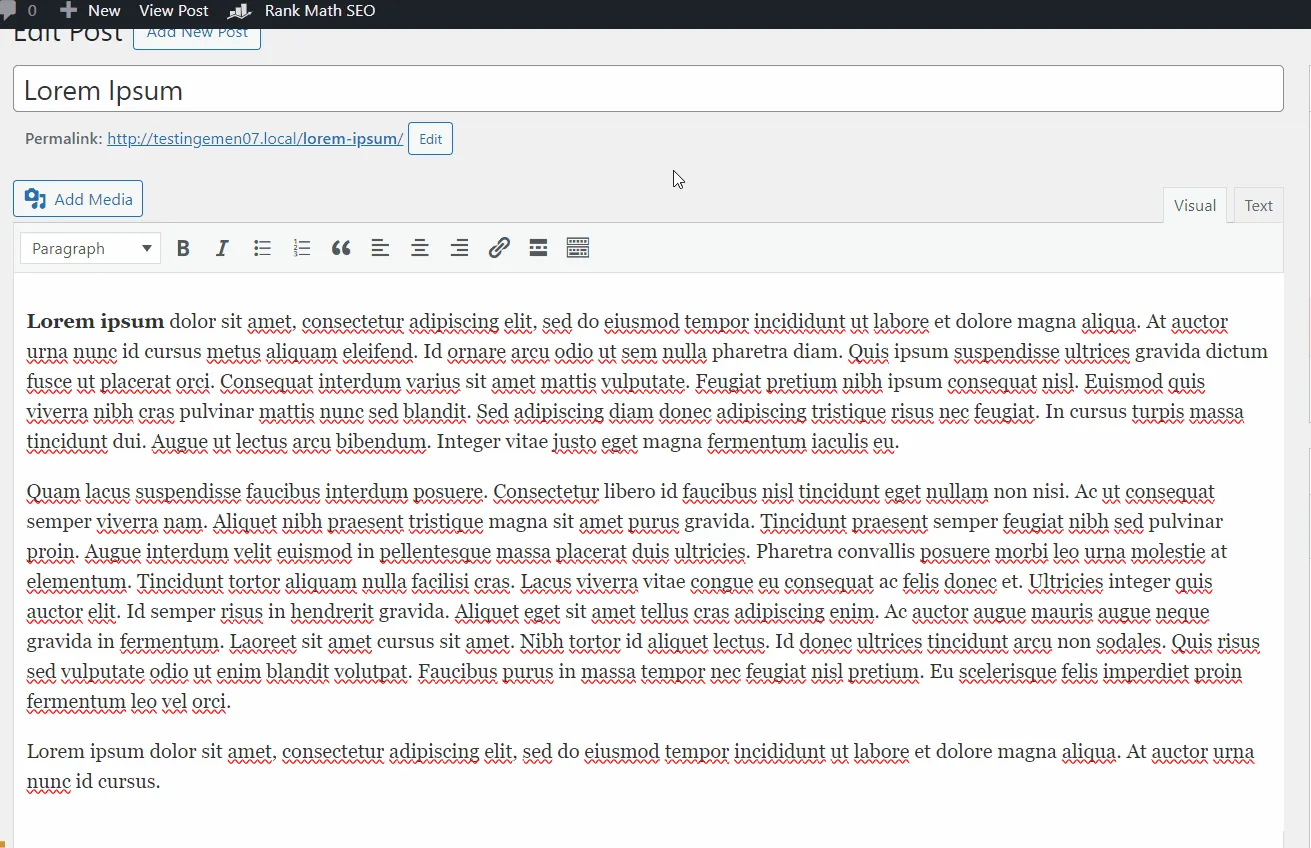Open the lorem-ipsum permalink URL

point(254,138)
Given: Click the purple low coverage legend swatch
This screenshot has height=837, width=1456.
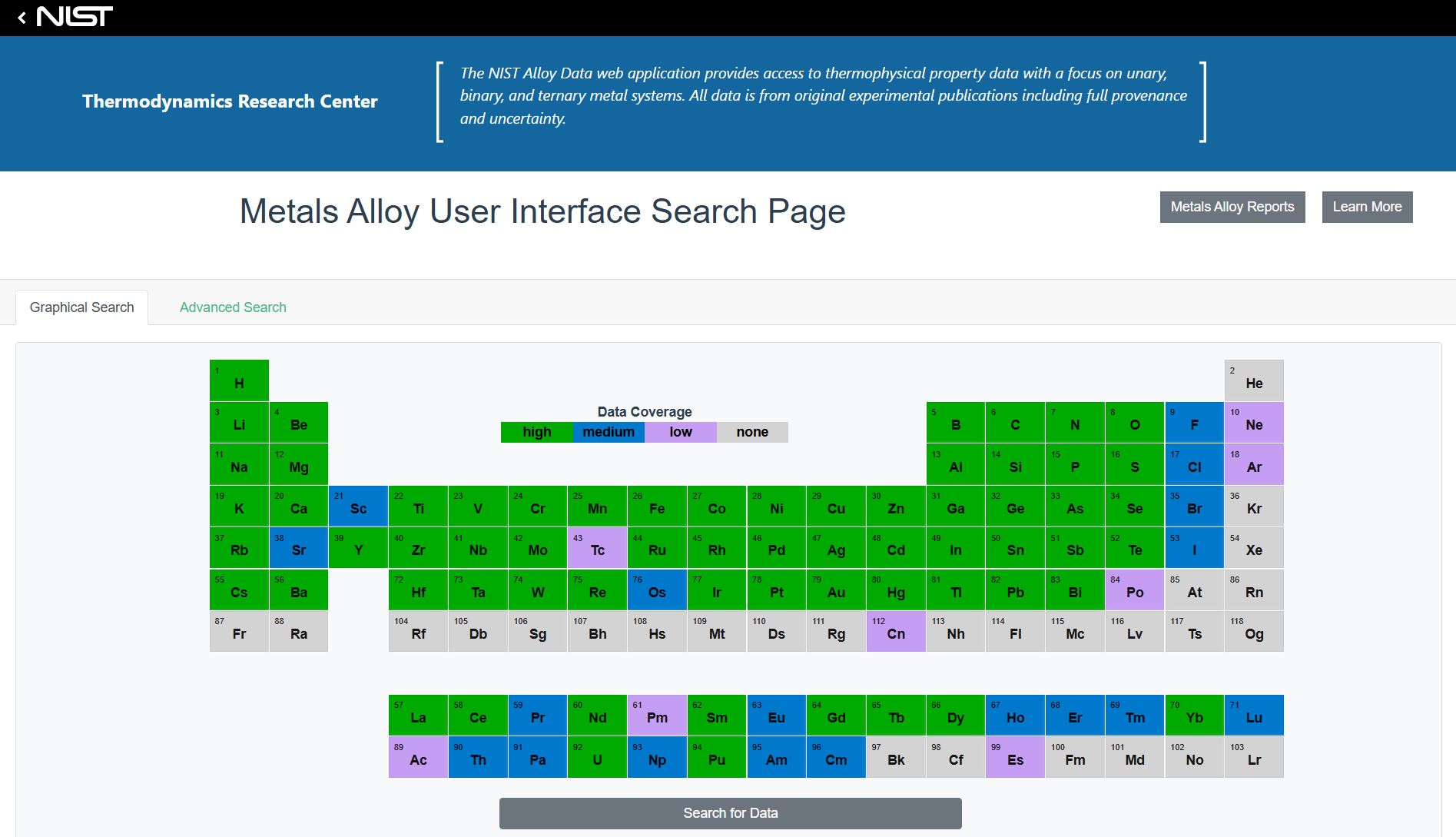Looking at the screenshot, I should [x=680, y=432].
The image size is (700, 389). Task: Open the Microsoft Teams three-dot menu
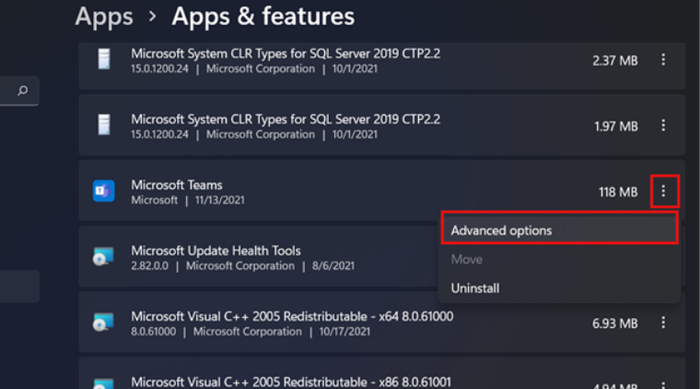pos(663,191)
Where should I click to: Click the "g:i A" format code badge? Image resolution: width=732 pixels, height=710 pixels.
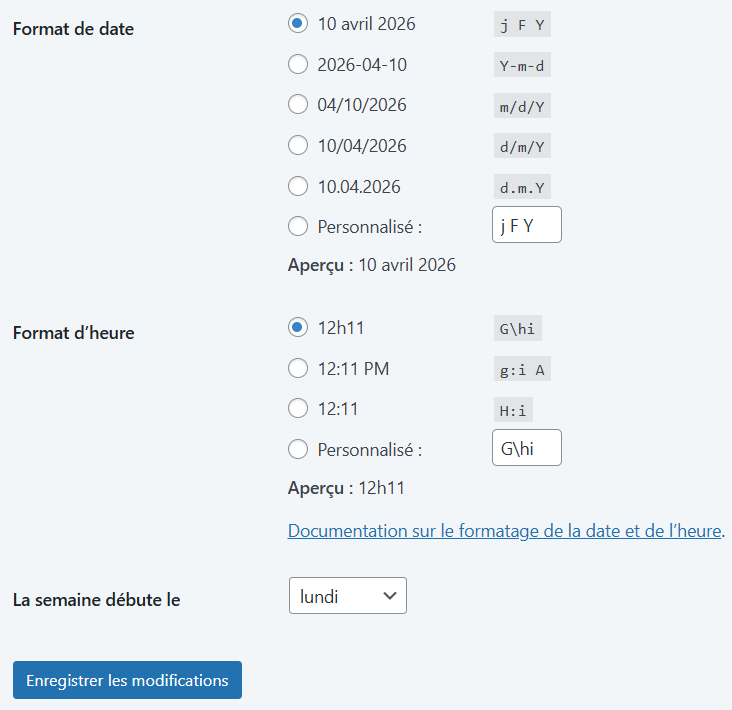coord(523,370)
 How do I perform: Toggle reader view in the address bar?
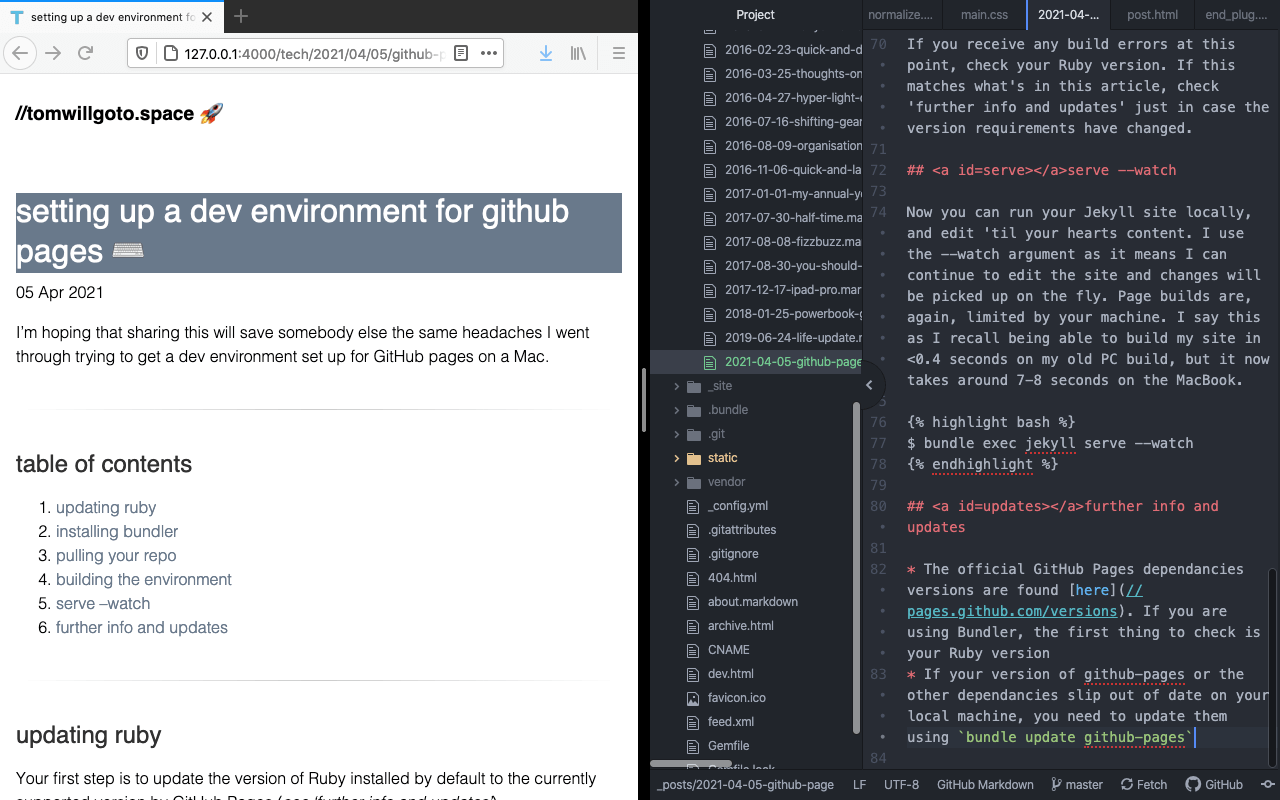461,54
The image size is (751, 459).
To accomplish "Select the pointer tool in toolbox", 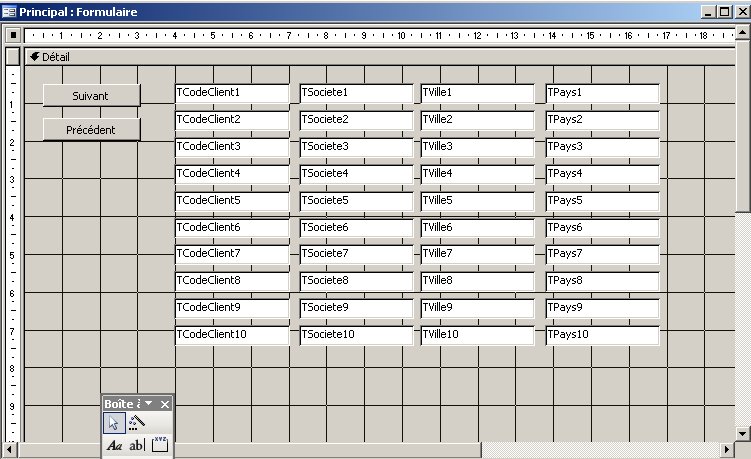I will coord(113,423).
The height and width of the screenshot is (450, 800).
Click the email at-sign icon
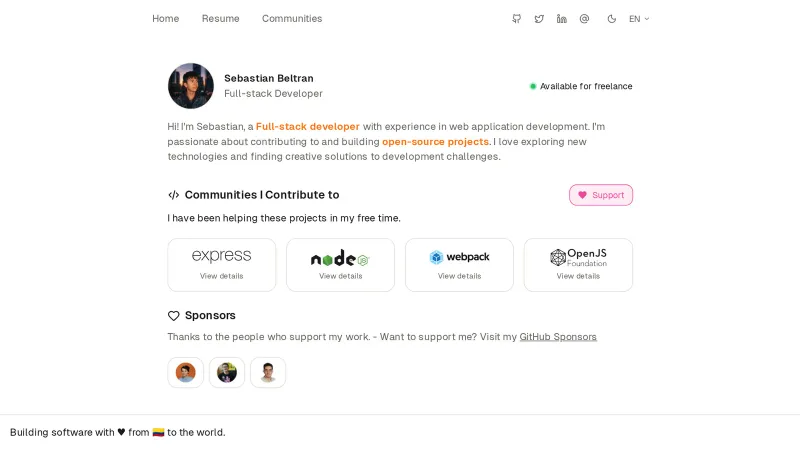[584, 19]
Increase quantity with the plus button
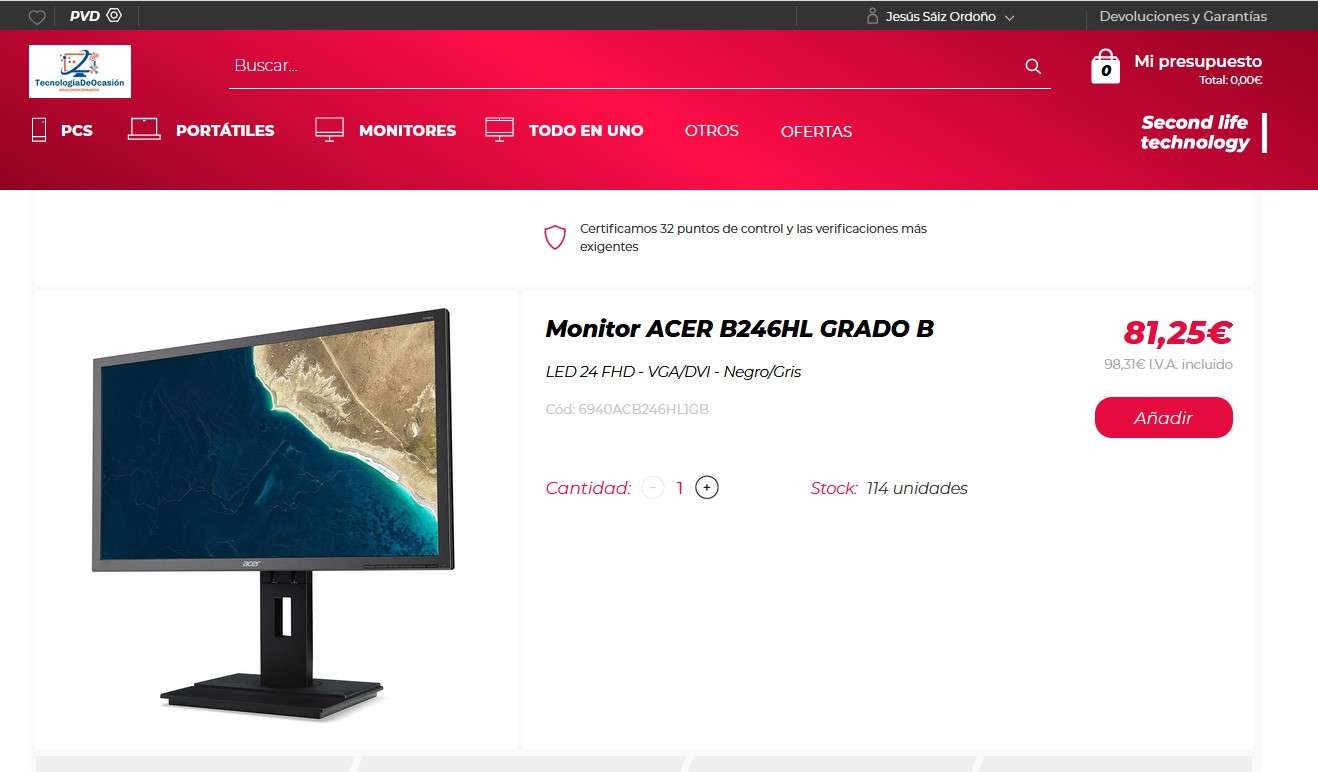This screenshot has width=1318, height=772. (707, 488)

◆ ◆ ◆ ◆ ◆ ◆ ◆

**Work order**
The line containing "Click the email at-sign icon" and every line after it, up to the last line of the data, should be returned exactly, without the pictures.

**Finished exercise**
Click the email at-sign icon
[584, 19]
Increase quantity with the plus button
This screenshot has width=1318, height=772. (707, 488)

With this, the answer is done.